> _Instruction 1_: Reproduce the listing from the line with "The height and" through the end of the listing, swapping "Expand" for "Collapse" and leaving everything else unchanged. Omit the pictures from the answer.

# How to make tomato sauce without cooking it down



## bmustang (Jun 8, 2014)

Hey guys first time poster here. I thought I would share our method for making tomato sauce. I read a lot of posts about having to cook down the juice to remove all the water and thicken it up. We try to do our canning ect with the most economical methods available. When we first started canning tomatoes, I thought there has to be a better way than hours of cooking. We'll there is.

First we harvest our tomatoes like everyone else. We then process through our Victorio Strainer to remove all of the seeds and skins. Btw I would highly suggest spending a bit extra and getting the electric motor attachment. Well after processing them, we end up with what you would expect, about half sauce and half water. At this point we can them. You don't have to can them at this point, but we mainly use our tomato sauce in chili and we need the water.

Now here comes the fun part. Either use the juice right from the Victorio or the juice you canned. Grab yourself a medium to large wire mesh strainer. The strainer should have a handle and metal mesh. The strainer's mesh size will make all the difference. We have a no brand one that works great but is a bit small. Our Oxo strainers work almost as good. Simply pour about half a quart of juice into the strainer situated over a bowel doing so slowly. Believe it or not, most of the water will pass through leaving the sauce. The older strainer we have let's almost pure water through. The Oxo will let a bit of red juice.

Now as the water slows down, begin rolling the sauce around and around inside the strainer. It will let more water pass through and the sauce will congeal and begin rolling into a ball. The rest of the strainer will be very clean looking as your forming this ball. Once you get it to your desired thickness just slap it into a saucepan and your done.

I can process 1 quart of tomato juice in about 5 minutes or less. I get to the point my wife says stop because it's too thick and she wants a bit of water in it. I hope you all find this useful. I have got a lot of good tips on this board so it's nice to give back


----------



## mzgarden (Mar 16, 2012)

interesting idea. thanks for sharing.


----------



## BlackFeather (Jun 17, 2014)

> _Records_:
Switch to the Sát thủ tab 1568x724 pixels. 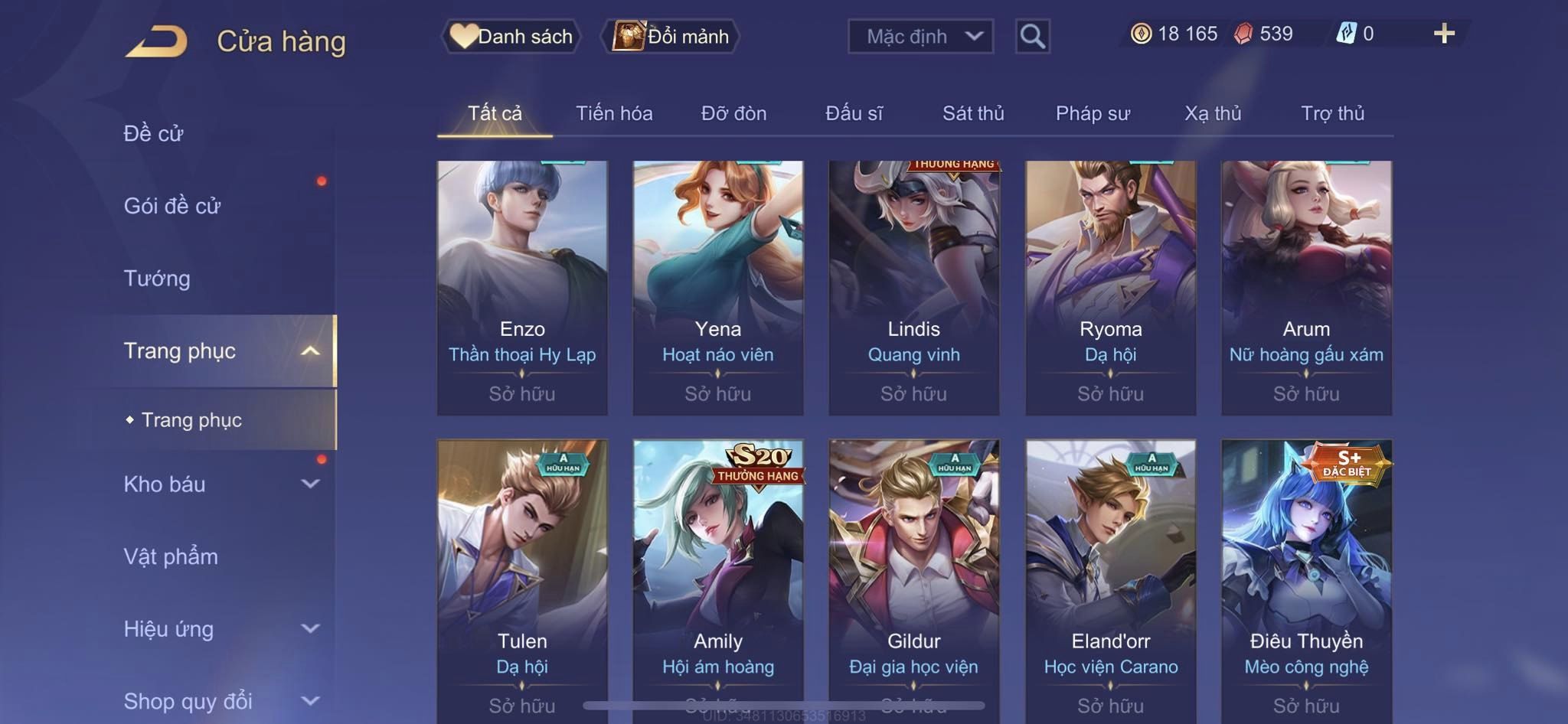(973, 113)
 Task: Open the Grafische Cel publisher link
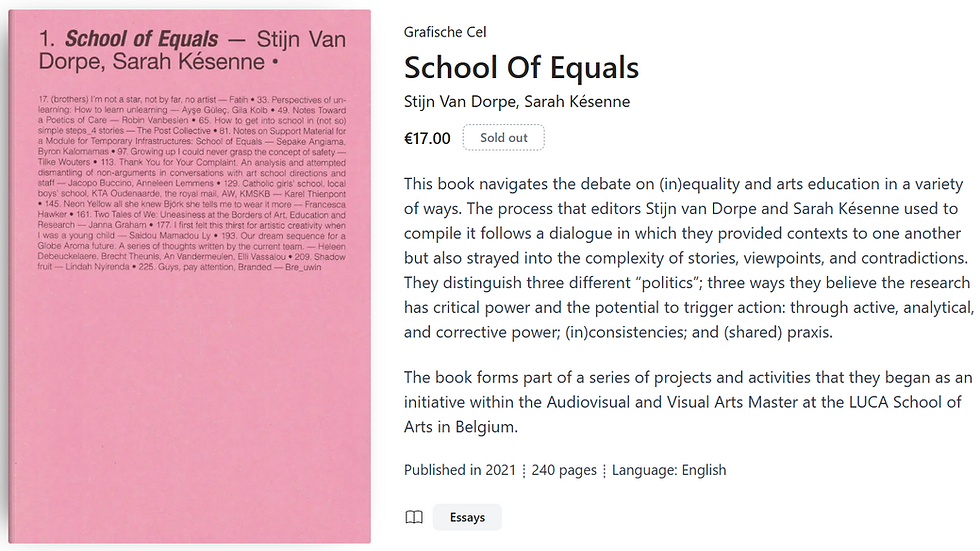pos(445,32)
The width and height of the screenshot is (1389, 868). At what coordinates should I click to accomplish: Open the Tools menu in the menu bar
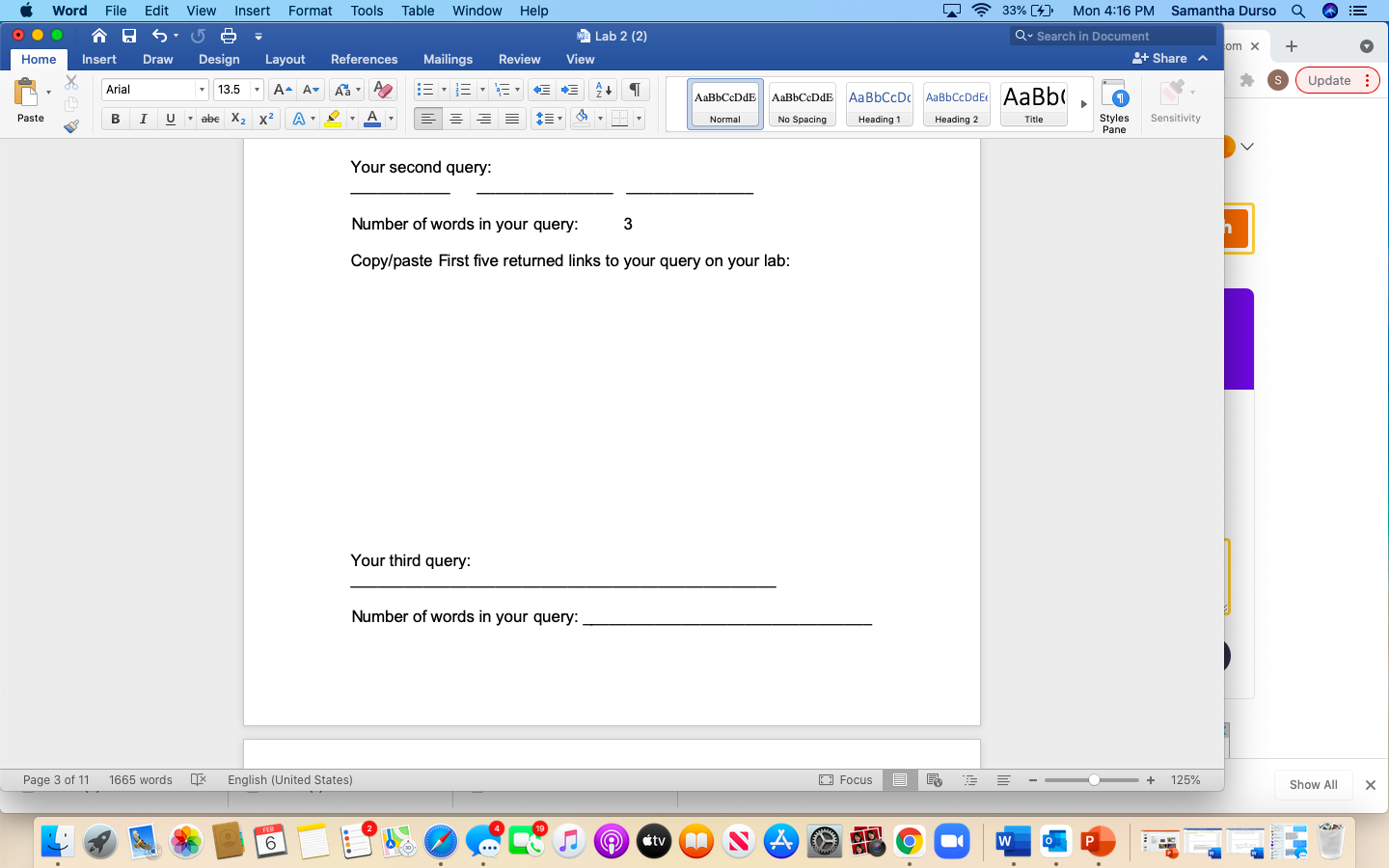pos(367,11)
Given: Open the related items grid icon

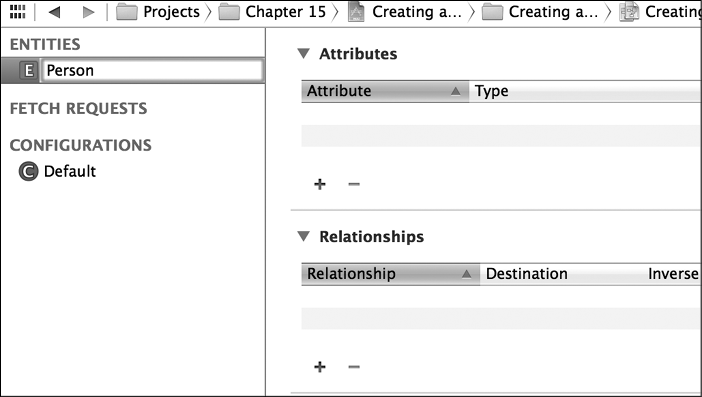Looking at the screenshot, I should coord(17,12).
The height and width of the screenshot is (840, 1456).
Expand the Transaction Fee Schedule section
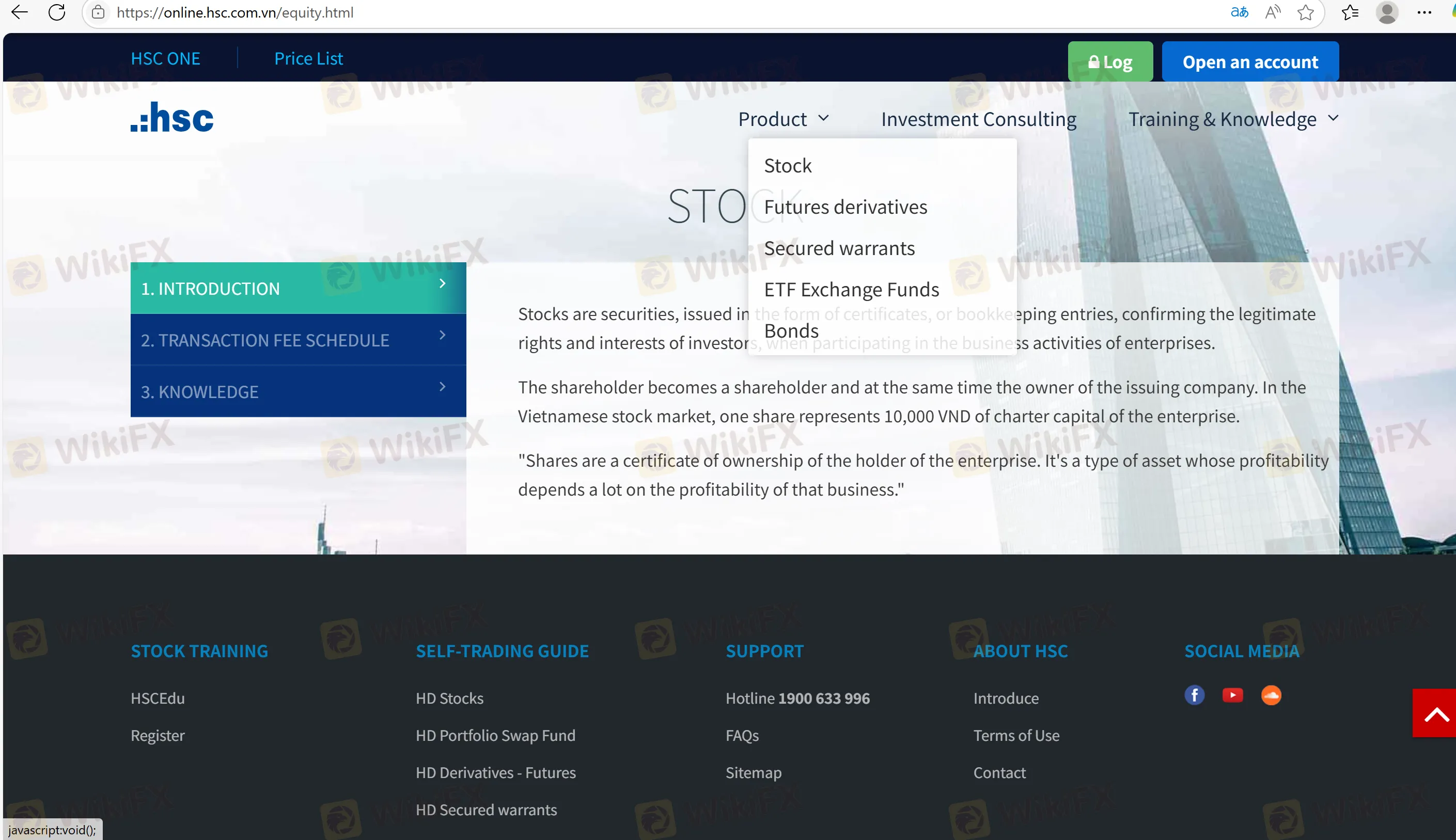point(298,340)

> _Instruction 2_: Quote the tomato sauce thread from "Hey guys first" to "need the water.".

> _Exercise response 1_:
The height and width of the screenshot is (840, 1456).
Collapse the Transaction Fee Schedule section
point(298,340)

> _Exercise response 2_:
Hey guys first time poster here. I thought I would share our method for making tomato sauce. I read a lot of posts about having to cook down the juice to remove all the water and thicken it up. We try to do our canning ect with the most economical methods available. When we first started canning tomatoes, I thought there has to be a better way than hours of cooking. We'll there is.

First we harvest our tomatoes like everyone else. We then process through our Victorio Strainer to remove all of the seeds and skins. Btw I would highly suggest spending a bit extra and getting the electric motor attachment. Well after processing them, we end up with what you would expect, about half sauce and half water. At this point we can them. You don't have to can them at this point, but we mainly use our tomato sauce in chili and we need the water.